> **TEXTAUSZUG**:

01. DIE ERFAHRUNG DES GLAUBENS
FÜR DAS GESPRÄCH
was man so sagt ….
- Wie kann man an Gott glauben, den man nicht sieht, den man nicht beweisen kann?
- Glauben heißt: nichts wissen.
- Religion ist vor allem eine Sache der Familie und der Tradition.
- Ich glaube – und das kann ich auch ganz gut alleine.
- Für mich bedeutet Glauben an Gott, dass man niemals alleine ist.
- Der Glaube, das ist nicht bloß eine Idee, das ist vielmehr eine Lebenskunst.
- Gott heißt vertrauen: weil jemand eben glaub-würdig ist.
- Ich glaube ja auch, dass es Neuseeland gibt, obwohl ich noch nie dort war.
- Ich glaube an den Menschen, an Gott glauben ist unnötig.
- Im Namen Gottes gibt es Kriege, man tötet, man begründet Rassismus; besser wäre, es gäbe keine Religion.
- Mit Gott habe ich die Kraft, immer wieder neu anzufangen, wenn etwas schiefgegangen ist.
Fragen
- Welche dieser Meinungen ist für Sie besonders interessant - oder zutreffend - oder falsch? Warum?
- Was bedeutet für Sie „Glauben“? Können Sie dazu über eine persönliche Erfahrung erzählen?

> **MATERIAL**:
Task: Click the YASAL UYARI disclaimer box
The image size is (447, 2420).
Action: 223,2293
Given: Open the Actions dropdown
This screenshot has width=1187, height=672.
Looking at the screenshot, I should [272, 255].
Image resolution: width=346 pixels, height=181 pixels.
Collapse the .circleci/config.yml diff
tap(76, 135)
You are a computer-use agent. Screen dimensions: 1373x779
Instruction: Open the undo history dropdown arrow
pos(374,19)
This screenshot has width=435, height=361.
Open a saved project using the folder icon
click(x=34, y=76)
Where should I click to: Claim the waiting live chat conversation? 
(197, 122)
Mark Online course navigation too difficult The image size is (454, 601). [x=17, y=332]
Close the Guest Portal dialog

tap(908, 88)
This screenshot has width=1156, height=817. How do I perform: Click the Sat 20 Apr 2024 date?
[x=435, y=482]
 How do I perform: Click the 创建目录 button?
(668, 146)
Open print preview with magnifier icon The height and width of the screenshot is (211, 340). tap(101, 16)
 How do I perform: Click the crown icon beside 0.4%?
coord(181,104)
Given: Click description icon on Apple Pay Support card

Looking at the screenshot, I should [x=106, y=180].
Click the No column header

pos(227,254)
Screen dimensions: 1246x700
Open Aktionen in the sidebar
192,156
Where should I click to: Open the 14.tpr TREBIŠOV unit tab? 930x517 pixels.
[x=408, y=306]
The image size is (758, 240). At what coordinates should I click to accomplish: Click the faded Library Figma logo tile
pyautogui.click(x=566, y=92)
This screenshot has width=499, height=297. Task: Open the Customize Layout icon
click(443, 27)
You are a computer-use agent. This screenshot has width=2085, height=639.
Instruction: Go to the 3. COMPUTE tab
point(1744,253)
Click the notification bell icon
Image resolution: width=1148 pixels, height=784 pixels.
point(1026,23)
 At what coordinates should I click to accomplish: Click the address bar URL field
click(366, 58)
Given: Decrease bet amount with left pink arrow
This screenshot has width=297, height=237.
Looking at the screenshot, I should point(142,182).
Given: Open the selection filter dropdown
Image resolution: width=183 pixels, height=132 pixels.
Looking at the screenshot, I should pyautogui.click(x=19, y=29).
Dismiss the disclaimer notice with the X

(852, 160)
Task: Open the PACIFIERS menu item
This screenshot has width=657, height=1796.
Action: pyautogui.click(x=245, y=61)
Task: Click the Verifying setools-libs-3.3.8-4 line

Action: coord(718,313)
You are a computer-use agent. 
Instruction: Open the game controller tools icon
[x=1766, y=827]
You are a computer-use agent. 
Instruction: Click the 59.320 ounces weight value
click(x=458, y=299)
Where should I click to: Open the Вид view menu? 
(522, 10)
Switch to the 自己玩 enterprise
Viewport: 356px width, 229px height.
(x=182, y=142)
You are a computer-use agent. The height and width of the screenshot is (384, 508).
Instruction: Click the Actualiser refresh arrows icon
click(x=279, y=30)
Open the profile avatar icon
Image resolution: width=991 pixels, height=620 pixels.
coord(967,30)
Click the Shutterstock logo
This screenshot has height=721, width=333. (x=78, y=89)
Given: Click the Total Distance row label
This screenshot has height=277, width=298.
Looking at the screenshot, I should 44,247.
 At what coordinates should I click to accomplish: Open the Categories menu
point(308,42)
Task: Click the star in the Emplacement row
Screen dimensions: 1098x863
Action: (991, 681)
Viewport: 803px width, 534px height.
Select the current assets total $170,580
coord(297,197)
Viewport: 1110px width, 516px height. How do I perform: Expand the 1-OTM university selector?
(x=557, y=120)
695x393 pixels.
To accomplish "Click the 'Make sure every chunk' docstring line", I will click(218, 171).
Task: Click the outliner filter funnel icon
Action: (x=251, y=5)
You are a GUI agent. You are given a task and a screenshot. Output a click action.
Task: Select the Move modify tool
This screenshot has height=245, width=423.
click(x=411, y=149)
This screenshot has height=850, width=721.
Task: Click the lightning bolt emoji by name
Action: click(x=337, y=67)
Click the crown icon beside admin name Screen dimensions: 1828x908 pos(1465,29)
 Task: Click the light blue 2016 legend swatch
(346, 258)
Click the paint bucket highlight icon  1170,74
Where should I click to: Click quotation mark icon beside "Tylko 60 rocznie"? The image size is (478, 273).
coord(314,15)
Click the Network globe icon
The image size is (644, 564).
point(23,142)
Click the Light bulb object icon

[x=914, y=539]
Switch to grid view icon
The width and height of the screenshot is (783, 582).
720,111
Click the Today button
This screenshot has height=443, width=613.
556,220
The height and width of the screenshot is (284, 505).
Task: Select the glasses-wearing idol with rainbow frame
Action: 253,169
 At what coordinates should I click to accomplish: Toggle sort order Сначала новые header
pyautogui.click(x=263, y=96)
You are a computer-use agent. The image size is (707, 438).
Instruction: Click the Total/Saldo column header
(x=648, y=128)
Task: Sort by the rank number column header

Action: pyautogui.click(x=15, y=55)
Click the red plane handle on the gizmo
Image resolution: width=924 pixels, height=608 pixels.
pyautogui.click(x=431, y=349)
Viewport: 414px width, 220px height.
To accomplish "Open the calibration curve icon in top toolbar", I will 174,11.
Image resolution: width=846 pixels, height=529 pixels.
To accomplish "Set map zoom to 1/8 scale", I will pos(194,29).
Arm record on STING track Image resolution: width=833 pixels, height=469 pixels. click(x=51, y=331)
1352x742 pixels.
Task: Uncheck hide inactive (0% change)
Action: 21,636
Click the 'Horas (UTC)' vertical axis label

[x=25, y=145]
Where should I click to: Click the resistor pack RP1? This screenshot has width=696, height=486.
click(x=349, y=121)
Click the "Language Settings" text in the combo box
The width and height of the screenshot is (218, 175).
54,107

> **AUFGABEN**:
A. Nennen Sie alle Aussagen im Text über die Erfahrung des Glaubens, die mit den Worten „Ich glaube“ beginnen.
B. Zitieren Sie bitte aus dem Text über die Erfahrung des Glaubens den Abschnitt von „- Für mich bedeutet“ bis „etwas schiefgegangen ist.“.

> **LÖSUNGEN**:
A.
- Ich glaube – und das kann ich auch ganz gut alleine.
- Ich glaube ja auch, dass es Neuseeland gibt, obwohl ich noch nie dort war.
- Ich glaube an den Menschen, an Gott glauben ist unnötig.

B.
- Für mich bedeutet Glauben an Gott, dass man niemals alleine ist.
- Der Glaube, das ist nicht bloß eine Idee, das ist vielmehr eine Lebenskunst.
- Gott heißt vertrauen: weil jemand eben glaub-würdig ist.
- Ich glaube ja auch, dass es Neuseeland gibt, obwohl ich noch nie dort war.
- Ich glaube an den Menschen, an Gott glauben ist unnötig.
- Im Namen Gottes gibt es Kriege, man tötet, man begründet Rassismus; besser wäre, es gäbe keine Religion.
- Mit Gott habe ich die Kraft, immer wieder neu anzufangen, wenn etwas schiefgegangen ist.